Oops. Yes, I got caught up in the "why do I own?" question and not the "should the OP buy resale?" question...

It's really all about how important the onsite bubble is for you. It's much cheaper for me to stay for a week in a 2BR Marriott or Sheraton nearby than onsite in a studio (even at lower cost OKW) for 5 nights. If you are committed to staying onsite at least once a year in a moderate or deluxe, my historical advice is to buy DVC.

I would hold off a little to see if the new point charts for 2021 include higher per-night costs across the board. DVC management was threatening increases last year but held off. If they start increasing the point charts every year (assuming the change survives litigation), it will blow up any value proposition DVC still has.

If you don't already know, I would also add that you do need to plan well in advance whether renting or owning DVC. Booking at 11 months is often necessary during peak DVC booking season (for stays in Sept through mid-January or so). If you are traveling in the summer, you will find more options at 7 months out (but you should still plan to book exactly when the window opens, if possible).

Renting has a lot of limitations (no refunds along with early commitment) but ownership is increasingly risky. Take your time in deciding whether to commit or not...


----------



## TheHolleys87 (Nov 15, 2019)

We've been owners for 20+ years, not as long as Charles but long enough to have amortized our buy-in and feel that we stay now for the cost of dues.  So we plan to just go with the flow, as long as we can still book the DVC vacations we want, but I wouldn't say we're "enthusiastic" about our DVC - at least, we're not as enthusiastic as we used to be.

Over the years we've often suggested to families during casual conversations in line, etc., that they look into buying DVC, but I don't think we're going to do that anymore due to the changes DVC management is making or trying to make (as noted above by Charles), not to mention the cost of points both resale and direct.  I too would recommend waiting until the 2021 points charts are released (they usually come out in late December or early January, must come out by late January when people can begin making reservations that include January 1, 2021) to see what they do.  The bottom line is that I no longer trust them to act in best interests of the membership; there are too many conflicts of interest in the overall DVC organization.

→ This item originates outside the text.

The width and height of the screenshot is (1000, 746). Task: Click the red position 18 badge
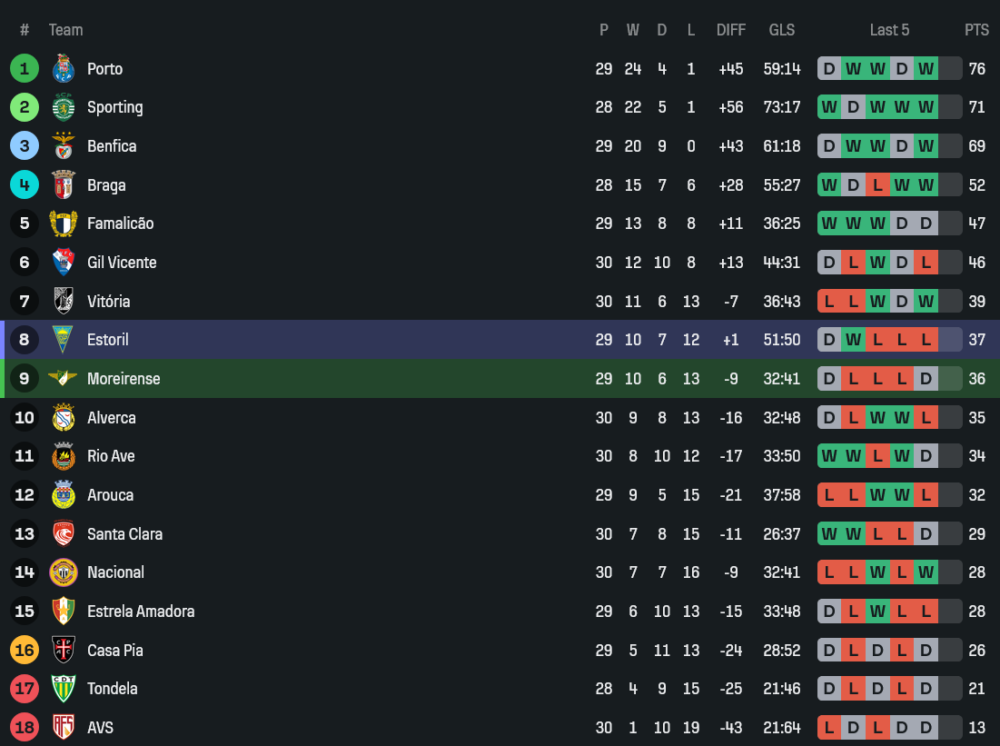25,727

While you're waiting for the new points charts and contemplating what to do, you might find the charts in this DIS thread useful.  It's a historical look at booking patterns that can give you some idea of how easy it would be to book Poly at 7 months (owning elsewhere, like SSR, where the buy-in and member fees are cheaper) vs. at 11 months as a Poly owner.  https://www.disboards.com/threads/p...tember-2019-2-bd-added.3689931/#post-59393062

And the 2020 member fees were just released too - find them, and discussions thereof, here: https://www.disboards.com/threads/2020-dvc-annual-dues.3778630/


----------



## JohnB3 (Nov 15, 2019)

chalee94 said:


> Oops. Yes, I got caught up in the "why do I own?" question and not the "should the OP buy resale?" question...
> 
> It's really all about how important the onsite bubble is for you. It's much cheaper for me to stay for a week in a 2BR Marriott or Sheraton nearby than onsite in a studio (even at lower cost OKW) for 5 nights. If you are committed to staying onsite at least once a year in a moderate or deluxe, my historical advice is to buy DVC.
> 
> ...



Charles, mine was not a critical comment so much as a bit of additional info.  BTW I agree that what DVC management did with Riviera resale restrictions leaves me feeling like I doubt I'd take a Riviera resale contract for free and under no circumstances would i suggest anyone buy one from disney.  I'm a post 2016 pre 2019 resale buyer and I'm up about $10 a point on the transaction today were I to sell.  My girls are all disney nuts so we go to WDW more often that our points allow so I trade in at least once a year.  We generally want at least a 1 bedroom so some of the booking difficulties are mitigated since its much tighter if you want a studio and we are quite happy in SSR or AKL.   However if DVC management manages to get that breakage fee nonsense into the points charts I may have to sell and rely on trading in when we want to go.  Perhaps last years backlash was enough to stop the nonsense on wholesale messing with the points charts.


----------



## SunsetMaven (Nov 15, 2019)

Thanks for that! Out of @chalee94 's  list, these are the most attractive ones to me:
-onsite WDW fast pass booking at 60 days
-access to the Bay Lake Tower - Top of the World Lounge for MK fireworks
-pool hopping is an option (not a big deal for me)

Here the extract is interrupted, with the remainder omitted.